Important: `voice` is provider-specific. For `minimax-tts`, `--voice`
must be a valid MiniMax `voice_id` (for example `male-qn-qingse`), not
a natural-language description. If you only have a prose voice brief
("warm female narrator", "neutral Mandarin"), keep that in your plan
but omit `--voice` so the daemon's default voice id applies, or ask the
user to choose a specific id.
### Step 1 — Plan
**Music**
- Genre + reference artists (1-2)
- Tempo (BPM) + key
- Instrumentation (3-5 instruments max)
- Vocals: yes / no / hummed / choir
- Mood arc (intro → chorus → outro)
**Speech**
- Script (final, not draft — TTS runs verbatim)
- Voice target + pacing
For MiniMax this means a real `voice_id`, not prose in `--voice`
- Pronunciation hints for proper nouns / acronyms
**SFX**
- Texture (impact / whoosh / ambience / foley)

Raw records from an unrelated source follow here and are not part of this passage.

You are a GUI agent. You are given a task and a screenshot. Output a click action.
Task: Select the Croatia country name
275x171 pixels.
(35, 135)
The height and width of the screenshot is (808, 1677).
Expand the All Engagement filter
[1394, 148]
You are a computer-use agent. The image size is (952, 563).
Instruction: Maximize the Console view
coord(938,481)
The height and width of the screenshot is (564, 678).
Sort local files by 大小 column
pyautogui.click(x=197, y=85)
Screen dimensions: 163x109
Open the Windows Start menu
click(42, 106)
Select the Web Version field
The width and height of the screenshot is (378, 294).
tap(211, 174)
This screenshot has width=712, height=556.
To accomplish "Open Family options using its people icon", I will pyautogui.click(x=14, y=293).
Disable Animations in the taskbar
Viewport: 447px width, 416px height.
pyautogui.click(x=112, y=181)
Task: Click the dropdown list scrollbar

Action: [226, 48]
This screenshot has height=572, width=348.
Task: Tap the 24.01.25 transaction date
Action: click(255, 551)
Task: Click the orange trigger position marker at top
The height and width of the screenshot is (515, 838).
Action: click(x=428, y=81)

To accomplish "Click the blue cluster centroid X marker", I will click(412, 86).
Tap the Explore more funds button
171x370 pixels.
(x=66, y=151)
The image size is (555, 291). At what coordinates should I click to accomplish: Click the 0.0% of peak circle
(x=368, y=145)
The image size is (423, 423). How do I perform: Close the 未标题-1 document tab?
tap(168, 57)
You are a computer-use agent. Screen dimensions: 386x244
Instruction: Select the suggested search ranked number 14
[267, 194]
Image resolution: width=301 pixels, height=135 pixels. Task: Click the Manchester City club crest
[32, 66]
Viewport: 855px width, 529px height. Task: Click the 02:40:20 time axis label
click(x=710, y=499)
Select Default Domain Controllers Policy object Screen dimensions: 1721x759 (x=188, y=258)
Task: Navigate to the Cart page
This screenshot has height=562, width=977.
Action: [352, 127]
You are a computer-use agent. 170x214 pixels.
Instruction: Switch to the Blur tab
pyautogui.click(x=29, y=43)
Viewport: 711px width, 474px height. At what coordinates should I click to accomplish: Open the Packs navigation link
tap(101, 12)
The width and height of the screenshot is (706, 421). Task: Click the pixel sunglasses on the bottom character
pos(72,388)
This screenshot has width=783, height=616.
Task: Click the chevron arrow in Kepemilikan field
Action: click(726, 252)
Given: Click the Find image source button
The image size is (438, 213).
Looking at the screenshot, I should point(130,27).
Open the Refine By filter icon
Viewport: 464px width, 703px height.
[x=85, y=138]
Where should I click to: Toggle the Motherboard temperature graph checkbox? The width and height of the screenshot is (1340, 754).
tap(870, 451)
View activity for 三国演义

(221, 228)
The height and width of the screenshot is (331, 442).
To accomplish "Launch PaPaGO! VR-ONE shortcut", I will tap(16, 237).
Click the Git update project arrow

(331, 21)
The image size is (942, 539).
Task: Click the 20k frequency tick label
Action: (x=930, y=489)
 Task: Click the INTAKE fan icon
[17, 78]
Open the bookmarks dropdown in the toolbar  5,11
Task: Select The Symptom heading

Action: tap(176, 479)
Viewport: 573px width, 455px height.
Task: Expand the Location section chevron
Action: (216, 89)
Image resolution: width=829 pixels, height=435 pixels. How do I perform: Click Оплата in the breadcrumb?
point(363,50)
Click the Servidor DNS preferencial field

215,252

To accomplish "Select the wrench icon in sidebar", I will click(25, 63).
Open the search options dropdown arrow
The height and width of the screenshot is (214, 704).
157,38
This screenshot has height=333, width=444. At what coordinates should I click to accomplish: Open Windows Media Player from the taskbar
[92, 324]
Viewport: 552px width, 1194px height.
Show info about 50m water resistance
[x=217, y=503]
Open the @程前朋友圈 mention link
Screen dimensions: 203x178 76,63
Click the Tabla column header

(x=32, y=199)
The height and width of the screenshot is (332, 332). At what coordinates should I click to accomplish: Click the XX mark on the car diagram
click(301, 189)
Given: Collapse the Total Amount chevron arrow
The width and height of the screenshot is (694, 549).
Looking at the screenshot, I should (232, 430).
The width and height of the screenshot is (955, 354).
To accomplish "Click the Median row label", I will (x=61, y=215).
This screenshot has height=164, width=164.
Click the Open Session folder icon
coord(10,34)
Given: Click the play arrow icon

- Duration + envelope (sharp attack vs. gentle swell)
- Layering note (single hit vs. stacked)
State the plan in 2-3 sentences before dispatching.
### Step 2 — Compose the prompt
Use the format the upstream model prefers. Bind `audioDuration` to the
API parameter directly; never put "make it 30 seconds" in prose.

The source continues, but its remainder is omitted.